[Recorded data]
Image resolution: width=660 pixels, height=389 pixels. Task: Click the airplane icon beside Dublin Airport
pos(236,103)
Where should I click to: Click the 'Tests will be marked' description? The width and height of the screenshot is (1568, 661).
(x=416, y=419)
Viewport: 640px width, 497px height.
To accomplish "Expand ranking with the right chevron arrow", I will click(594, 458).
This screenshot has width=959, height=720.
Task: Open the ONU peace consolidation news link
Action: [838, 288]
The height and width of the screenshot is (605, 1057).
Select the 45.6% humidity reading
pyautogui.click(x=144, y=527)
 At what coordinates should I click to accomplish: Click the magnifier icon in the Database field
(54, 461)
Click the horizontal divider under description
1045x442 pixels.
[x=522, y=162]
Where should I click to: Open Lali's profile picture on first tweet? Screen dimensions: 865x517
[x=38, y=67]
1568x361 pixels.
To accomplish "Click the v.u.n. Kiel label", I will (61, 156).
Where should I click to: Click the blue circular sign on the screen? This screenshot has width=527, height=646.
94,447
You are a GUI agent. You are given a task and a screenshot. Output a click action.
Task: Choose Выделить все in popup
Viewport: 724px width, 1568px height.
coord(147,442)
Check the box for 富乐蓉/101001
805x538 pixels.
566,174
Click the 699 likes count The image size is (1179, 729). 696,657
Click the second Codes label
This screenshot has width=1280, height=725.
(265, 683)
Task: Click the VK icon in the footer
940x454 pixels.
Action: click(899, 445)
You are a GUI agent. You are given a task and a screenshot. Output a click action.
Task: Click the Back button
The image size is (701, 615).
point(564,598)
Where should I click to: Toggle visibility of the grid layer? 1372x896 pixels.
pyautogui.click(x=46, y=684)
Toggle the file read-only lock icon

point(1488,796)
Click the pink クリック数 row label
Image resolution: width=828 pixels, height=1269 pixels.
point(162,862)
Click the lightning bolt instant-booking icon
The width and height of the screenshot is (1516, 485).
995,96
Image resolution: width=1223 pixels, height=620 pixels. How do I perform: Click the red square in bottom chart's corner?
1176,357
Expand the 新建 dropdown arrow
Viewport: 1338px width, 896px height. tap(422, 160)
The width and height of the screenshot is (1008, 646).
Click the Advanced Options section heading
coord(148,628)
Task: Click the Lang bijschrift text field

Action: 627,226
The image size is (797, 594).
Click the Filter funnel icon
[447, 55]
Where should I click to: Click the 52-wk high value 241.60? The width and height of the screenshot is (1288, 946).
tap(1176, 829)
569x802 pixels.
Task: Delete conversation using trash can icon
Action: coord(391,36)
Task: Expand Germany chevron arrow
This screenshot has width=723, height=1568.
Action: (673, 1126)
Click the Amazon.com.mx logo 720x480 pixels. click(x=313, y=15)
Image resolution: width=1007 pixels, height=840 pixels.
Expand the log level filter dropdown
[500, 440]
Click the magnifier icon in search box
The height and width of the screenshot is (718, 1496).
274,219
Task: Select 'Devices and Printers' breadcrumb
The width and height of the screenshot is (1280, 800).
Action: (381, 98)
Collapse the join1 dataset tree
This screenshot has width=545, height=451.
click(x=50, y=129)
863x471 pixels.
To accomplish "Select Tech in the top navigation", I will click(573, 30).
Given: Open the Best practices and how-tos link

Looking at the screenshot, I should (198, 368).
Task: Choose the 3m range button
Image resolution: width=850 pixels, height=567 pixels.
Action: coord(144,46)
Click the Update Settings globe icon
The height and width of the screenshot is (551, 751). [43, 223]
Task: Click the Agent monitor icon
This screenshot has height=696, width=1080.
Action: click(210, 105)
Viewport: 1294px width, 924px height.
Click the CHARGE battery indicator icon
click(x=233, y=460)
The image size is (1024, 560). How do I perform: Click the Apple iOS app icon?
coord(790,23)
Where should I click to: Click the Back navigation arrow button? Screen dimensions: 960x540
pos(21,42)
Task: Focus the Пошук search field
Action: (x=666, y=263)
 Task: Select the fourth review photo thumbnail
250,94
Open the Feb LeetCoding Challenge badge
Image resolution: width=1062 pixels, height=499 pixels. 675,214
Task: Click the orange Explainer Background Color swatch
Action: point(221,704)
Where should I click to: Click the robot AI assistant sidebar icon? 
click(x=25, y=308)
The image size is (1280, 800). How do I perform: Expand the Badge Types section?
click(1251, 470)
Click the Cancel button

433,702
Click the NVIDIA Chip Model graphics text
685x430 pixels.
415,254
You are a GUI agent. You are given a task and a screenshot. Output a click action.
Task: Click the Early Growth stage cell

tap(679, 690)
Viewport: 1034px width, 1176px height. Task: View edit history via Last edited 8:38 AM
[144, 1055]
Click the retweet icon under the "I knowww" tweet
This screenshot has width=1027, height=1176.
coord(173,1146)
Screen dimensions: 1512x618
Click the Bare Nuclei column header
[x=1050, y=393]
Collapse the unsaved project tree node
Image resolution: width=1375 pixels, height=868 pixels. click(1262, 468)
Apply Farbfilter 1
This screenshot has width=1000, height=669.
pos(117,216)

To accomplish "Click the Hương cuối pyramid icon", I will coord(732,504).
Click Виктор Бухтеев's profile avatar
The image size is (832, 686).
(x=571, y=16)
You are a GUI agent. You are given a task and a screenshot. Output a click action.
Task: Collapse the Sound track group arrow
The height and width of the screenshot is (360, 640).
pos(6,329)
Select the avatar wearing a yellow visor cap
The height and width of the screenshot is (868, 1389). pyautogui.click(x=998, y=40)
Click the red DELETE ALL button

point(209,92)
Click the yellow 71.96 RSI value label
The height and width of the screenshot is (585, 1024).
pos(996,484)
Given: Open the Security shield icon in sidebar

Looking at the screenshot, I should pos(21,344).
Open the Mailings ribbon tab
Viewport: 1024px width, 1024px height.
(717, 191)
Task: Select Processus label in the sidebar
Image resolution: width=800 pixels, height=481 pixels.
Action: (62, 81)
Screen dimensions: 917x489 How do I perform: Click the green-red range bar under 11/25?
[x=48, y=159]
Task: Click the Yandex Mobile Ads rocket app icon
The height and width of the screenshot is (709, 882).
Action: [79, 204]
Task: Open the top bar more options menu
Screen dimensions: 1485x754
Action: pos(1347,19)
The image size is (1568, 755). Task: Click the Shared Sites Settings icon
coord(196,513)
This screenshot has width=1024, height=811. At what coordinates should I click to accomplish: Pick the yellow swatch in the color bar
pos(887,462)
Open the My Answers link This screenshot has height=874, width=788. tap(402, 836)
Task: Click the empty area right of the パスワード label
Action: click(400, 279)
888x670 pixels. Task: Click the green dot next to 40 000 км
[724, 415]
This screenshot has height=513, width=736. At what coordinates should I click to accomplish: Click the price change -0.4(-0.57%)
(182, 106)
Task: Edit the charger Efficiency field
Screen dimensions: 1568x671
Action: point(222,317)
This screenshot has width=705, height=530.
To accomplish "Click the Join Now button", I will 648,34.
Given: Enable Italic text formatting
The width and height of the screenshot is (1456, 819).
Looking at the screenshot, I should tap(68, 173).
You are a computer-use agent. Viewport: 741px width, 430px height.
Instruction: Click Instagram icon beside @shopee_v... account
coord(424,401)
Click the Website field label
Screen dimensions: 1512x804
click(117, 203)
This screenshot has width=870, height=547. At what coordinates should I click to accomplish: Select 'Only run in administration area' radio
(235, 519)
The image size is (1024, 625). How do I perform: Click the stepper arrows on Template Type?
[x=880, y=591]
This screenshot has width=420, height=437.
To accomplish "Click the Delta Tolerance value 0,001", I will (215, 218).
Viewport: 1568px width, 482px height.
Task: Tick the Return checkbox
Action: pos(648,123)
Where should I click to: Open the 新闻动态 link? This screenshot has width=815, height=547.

EXERCISE GOAL:
Each line of the records should be repeated exactly as it stands.

OUTPUT OF THE TASK:
Image resolution: width=660 pixels, height=389 pixels. Task: Click the airplane icon beside Dublin Airport
pos(236,103)
Where should I click to: Click the 'Tests will be marked' description? The width and height of the screenshot is (1568, 661).
(x=416, y=419)
Viewport: 640px width, 497px height.
To accomplish "Expand ranking with the right chevron arrow", I will click(594, 458).
This screenshot has width=959, height=720.
Task: Open the ONU peace consolidation news link
Action: [838, 288]
The height and width of the screenshot is (605, 1057).
Select the 45.6% humidity reading
pyautogui.click(x=144, y=527)
 At what coordinates should I click to accomplish: Click the magnifier icon in the Database field
(54, 461)
Click the horizontal divider under description
1045x442 pixels.
[x=522, y=162]
Where should I click to: Open Lali's profile picture on first tweet? Screen dimensions: 865x517
[x=38, y=67]
1568x361 pixels.
To accomplish "Click the v.u.n. Kiel label", I will (61, 156).
Where should I click to: Click the blue circular sign on the screen? This screenshot has width=527, height=646.
94,447
You are a GUI agent. You are given a task and a screenshot. Output a click action.
Task: Choose Выделить все in popup
Viewport: 724px width, 1568px height.
coord(147,442)
Check the box for 富乐蓉/101001
805x538 pixels.
566,174
Click the 699 likes count The image size is (1179, 729). 696,657
Click the second Codes label
This screenshot has width=1280, height=725.
(265, 683)
Task: Click the VK icon in the footer
940x454 pixels.
Action: click(899, 445)
You are a GUI agent. You are given a task and a screenshot. Output a click action.
Task: Click the Back button
The image size is (701, 615).
point(564,598)
Where should I click to: Toggle visibility of the grid layer? 1372x896 pixels.
pyautogui.click(x=46, y=684)
Toggle the file read-only lock icon

point(1488,796)
Click the pink クリック数 row label
Image resolution: width=828 pixels, height=1269 pixels.
point(162,862)
Click the lightning bolt instant-booking icon
The width and height of the screenshot is (1516, 485).
995,96
Image resolution: width=1223 pixels, height=620 pixels. How do I perform: Click the red square in bottom chart's corner?
1176,357
Expand the 新建 dropdown arrow
Viewport: 1338px width, 896px height. tap(422, 160)
The width and height of the screenshot is (1008, 646).
Click the Advanced Options section heading
coord(148,628)
Task: Click the Lang bijschrift text field

Action: 627,226
The image size is (797, 594).
Click the Filter funnel icon
[447, 55]
Where should I click to: Click the 52-wk high value 241.60? The width and height of the screenshot is (1288, 946).
tap(1176, 829)
569x802 pixels.
Task: Delete conversation using trash can icon
Action: coord(391,36)
Task: Expand Germany chevron arrow
This screenshot has width=723, height=1568.
Action: (673, 1126)
Click the Amazon.com.mx logo 720x480 pixels. click(x=313, y=15)
Image resolution: width=1007 pixels, height=840 pixels.
Expand the log level filter dropdown
[500, 440]
Click the magnifier icon in search box
The height and width of the screenshot is (718, 1496).
274,219
Task: Select 'Devices and Printers' breadcrumb
The width and height of the screenshot is (1280, 800).
Action: (381, 98)
Collapse the join1 dataset tree
This screenshot has width=545, height=451.
click(x=50, y=129)
863x471 pixels.
To accomplish "Select Tech in the top navigation", I will click(573, 30).
Given: Open the Best practices and how-tos link

Looking at the screenshot, I should (198, 368).
Task: Choose the 3m range button
Image resolution: width=850 pixels, height=567 pixels.
Action: coord(144,46)
Click the Update Settings globe icon
The height and width of the screenshot is (551, 751). [43, 223]
Task: Click the Agent monitor icon
This screenshot has height=696, width=1080.
Action: click(210, 105)
Viewport: 1294px width, 924px height.
Click the CHARGE battery indicator icon
click(x=233, y=460)
The image size is (1024, 560). How do I perform: Click the Apple iOS app icon?
coord(790,23)
Where should I click to: Click the Back navigation arrow button? Screen dimensions: 960x540
pos(21,42)
Task: Focus the Пошук search field
Action: (x=666, y=263)
 Task: Select the fourth review photo thumbnail
250,94
Open the Feb LeetCoding Challenge badge
Image resolution: width=1062 pixels, height=499 pixels. 675,214
Task: Click the orange Explainer Background Color swatch
Action: point(221,704)
Where should I click to: Click the robot AI assistant sidebar icon? 
click(x=25, y=308)
The image size is (1280, 800). How do I perform: Expand the Badge Types section?
click(1251, 470)
Click the Cancel button

433,702
Click the NVIDIA Chip Model graphics text
685x430 pixels.
415,254
You are a GUI agent. You are given a task and a screenshot. Output a click action.
Task: Click the Early Growth stage cell

tap(679, 690)
Viewport: 1034px width, 1176px height. Task: View edit history via Last edited 8:38 AM
[144, 1055]
Click the retweet icon under the "I knowww" tweet
This screenshot has width=1027, height=1176.
coord(173,1146)
Screen dimensions: 1512x618
Click the Bare Nuclei column header
[x=1050, y=393]
Collapse the unsaved project tree node
Image resolution: width=1375 pixels, height=868 pixels. click(1262, 468)
Apply Farbfilter 1
This screenshot has width=1000, height=669.
pos(117,216)

To accomplish "Click the Hương cuối pyramid icon", I will coord(732,504).
Click Виктор Бухтеев's profile avatar
The image size is (832, 686).
(x=571, y=16)
You are a GUI agent. You are given a task and a screenshot. Output a click action.
Task: Collapse the Sound track group arrow
The height and width of the screenshot is (360, 640).
pos(6,329)
Select the avatar wearing a yellow visor cap
The height and width of the screenshot is (868, 1389). pyautogui.click(x=998, y=40)
Click the red DELETE ALL button

point(209,92)
Click the yellow 71.96 RSI value label
The height and width of the screenshot is (585, 1024).
pos(996,484)
Given: Open the Security shield icon in sidebar

Looking at the screenshot, I should pos(21,344).
Open the Mailings ribbon tab
Viewport: 1024px width, 1024px height.
(717, 191)
Task: Select Processus label in the sidebar
Image resolution: width=800 pixels, height=481 pixels.
Action: (62, 81)
Screen dimensions: 917x489 How do I perform: Click the green-red range bar under 11/25?
[x=48, y=159]
Task: Click the Yandex Mobile Ads rocket app icon
The height and width of the screenshot is (709, 882).
Action: [79, 204]
Task: Open the top bar more options menu
Screen dimensions: 1485x754
Action: pos(1347,19)
The image size is (1568, 755). Task: Click the Shared Sites Settings icon
coord(196,513)
This screenshot has width=1024, height=811. At what coordinates should I click to accomplish: Pick the yellow swatch in the color bar
pos(887,462)
Open the My Answers link This screenshot has height=874, width=788. tap(402, 836)
Task: Click the empty area right of the パスワード label
Action: click(400, 279)
888x670 pixels. Task: Click the green dot next to 40 000 км
[724, 415]
This screenshot has height=513, width=736. At what coordinates should I click to accomplish: Click the price change -0.4(-0.57%)
(182, 106)
Task: Edit the charger Efficiency field
Screen dimensions: 1568x671
Action: point(222,317)
This screenshot has width=705, height=530.
To accomplish "Click the Join Now button", I will 648,34.
Given: Enable Italic text formatting
The width and height of the screenshot is (1456, 819).
Looking at the screenshot, I should tap(68, 173).
You are a computer-use agent. Viewport: 741px width, 430px height.
Instruction: Click Instagram icon beside @shopee_v... account
coord(424,401)
Click the Website field label
Screen dimensions: 1512x804
click(117, 203)
This screenshot has width=870, height=547. At what coordinates should I click to accomplish: Select 'Only run in administration area' radio
(235, 519)
The image size is (1024, 625). How do I perform: Click the stepper arrows on Template Type?
[x=880, y=591]
This screenshot has width=420, height=437.
To accomplish "Click the Delta Tolerance value 0,001", I will (215, 218).
Viewport: 1568px width, 482px height.
Task: Tick the Return checkbox
Action: pos(648,123)
Where should I click to: Open the 新闻动态 link? This screenshot has width=815, height=547.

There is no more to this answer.